Intervista a Andrea Bertoldi, vicepresidente FederBio: per affrontare l’emergenza del settore agricolo servono subito soluzioni; bisogna fare in fretta
Secondo alcune stime in Italia nel settore agricolo mancano all’appello 370.000 lavoratori stagionali (sono 1 milione in Europa). A causa del coronavirus e delle misure adottate per rallentarne la diffusione, questo flusso di lavoratori si è interrotto determinando una situazione critica che sta mettendo a rischio la raccolta – quindi l’approvvigionamento – di molti prodotti principalmente ortofrutticoli – e la stessa sopravvivenza di molte aziende agricole.
Per fronteggiare questa emergenza le soluzioni allo studio sono tante: dopo la proroga al 15 giugno dei permessi dei lavoratori extra comunitari stagionali presenti in Italia decisa dal ministro dell’Agricoltura e la possibilità di far lavorare nelle aziende agricole i parenti fino al sesto grado, si sta discutendo del modello dei voucher e della definizione di accordi con Paesi Ue per riportare nel nostro Paese i lavoratori stagionali comunitari, 100.000 provenienti solo dalla Romania.
” Le proposte che si sentono sono tante, più o meno interessanti, ma quello che bisogna fare è trovare una soluzione presto”, sottolinea Andrea Bertoldi, vicepresidente di FederBio. “Ho letto di questa norma che consente di far lavorare i parenti fino al sesto grado nelle aziende agricole.

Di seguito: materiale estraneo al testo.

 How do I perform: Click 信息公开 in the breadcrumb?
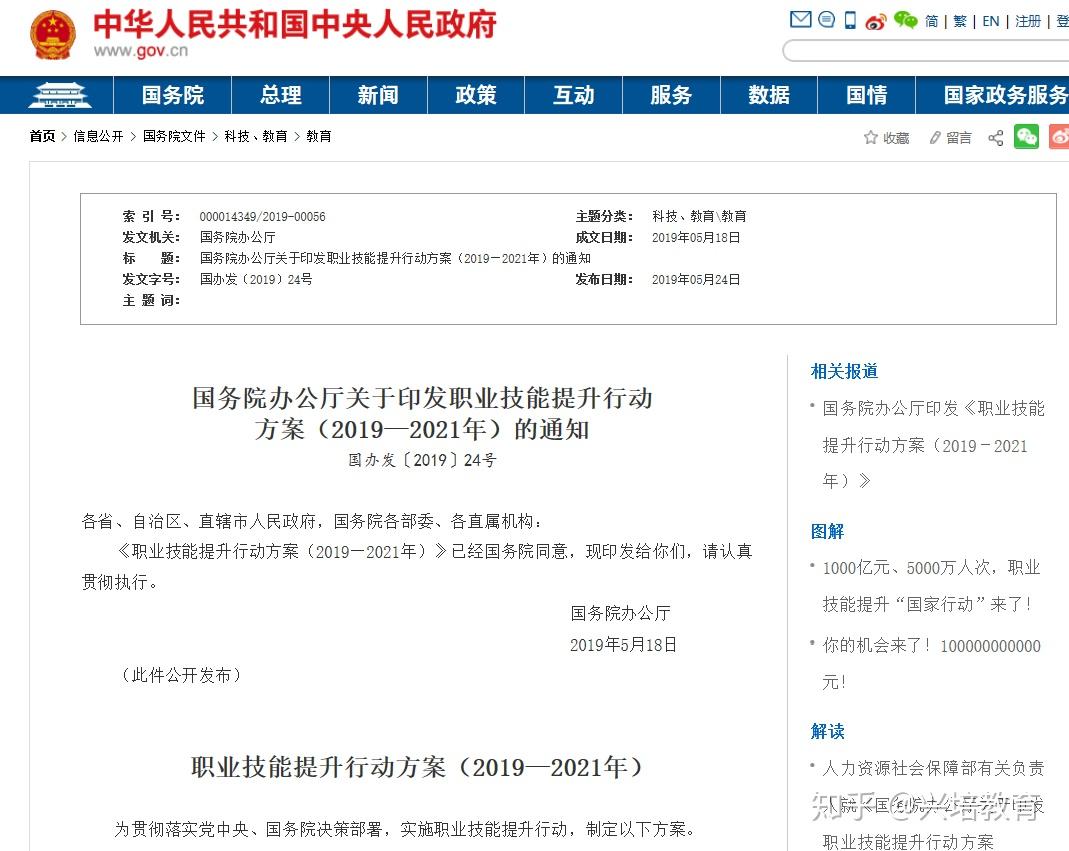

E so di aziende che si sono già organizzate in tal senso. In questo momento nella provincia di Verona si parla della carenza di 3.000 persone necessarie principalmente per la raccolta della fragola. Credo che in questa grave emergenza bisogna saper sfruttare tutte le opportunità che ci sono. In Spagna il governo ha deciso che per sopperire alla mancanza di manodopera straniera fino al 30 giugno nei campi potranno lavorare i disoccupati spagnoli. Pertanto ritengo che anche in Italia la proposta dei voucher richiesta dal mondo agricolo possa essere una soluzione valida, quantomeno come misura una tantum per affrontare questa situazione e far lavorare persone che attualmente si trovano disoccupate a casa. Anche se non bisogna sottovalutare il lavoro agricolo. Non è un lavoro che si impara da un giorno all’altro: è spesso un lavoro duro che si fa al caldo, piegati per ore”.
Carenza di manodopera, ci sono alcune differenze…
Una situazione critica quella che sta vivendo il settore agricolo che evidentemente accomuna le aziende convenzionali e biologiche. “In questo momento le aziende agricole del biologico vivono le stesse problematiche delle aziende convenzionali per quanto riguarda la carenza di manodopera”, continua Bertoldi. “C’è però una precisazione da fare sull’organizzazione del lavoro: il problema della carenza di manodopera è particolarmente sentito nelle aziende strutturate sulla coltivazione di pochi prodotti e che si trovano così ad aver grandi picchi di lavoro concentrati in alcuni periodi dell’anno. Un esempio può essere quello delle aziende che producono fragole e che ad esempio in queste settimane hanno bisogno di tanta manodopera per la raccolta. E se è vero che nel biologico c’è un maggiore utilizzo di manodopera proprio perché certe lavorazioni sono fatte a mano, è anche vero che le aziende biologiche non sono specializzate su pochi prodotti ma sono organizzate su più prodotti nell’anno, sulla rotazione delle colture. C’è una maggiore e più costante continuità lavorativa, con meno picchi. Questa organizzazione fa soffrire un po’ meno le aziende bio”.
Alla difficoltà del reperimento della manodopera si aggiunge però un altro aspetto particolarmente penalizzante per le aziende biologiche: la chiusura dei mercatini del fresco all’aperto. Sul tema nei giorni scorsi FederBio ha lanciato un appello ai sindaci italiani chiedendo di riaprire i mercati agricoli locali, ovviamente nel massimo rispetto delle norme di sicurezza.
“Queste forme di vendita diretta sono particolarmente diffuse nel biologico, molto più rispetto al settore convenzionale. Non poter vendere direttamente il proprio prodotto nei mercati locali che sono uno sbocco di vendita privilegiato, a volte esclusivo, oltre a rappresentare per le aziende biologiche un problema di sopravvivenza, toglie alle comunità locali una possibilità di avere cibo sano. Per questo è importante che le aziende possano tornare a vendere direttamente in quella modalità, ovviamente rispettando la sicurezza e la salute degli agricoltori e dei clienti. E’ evidente che sarà necessario modificare l’organizzazione di questi mercatini ma invito i Comuni italiani a darsi da fare in tal senso, a trovare le soluzioni adatte per far riprendere questo canale di vendita”, conclude Bertoldi.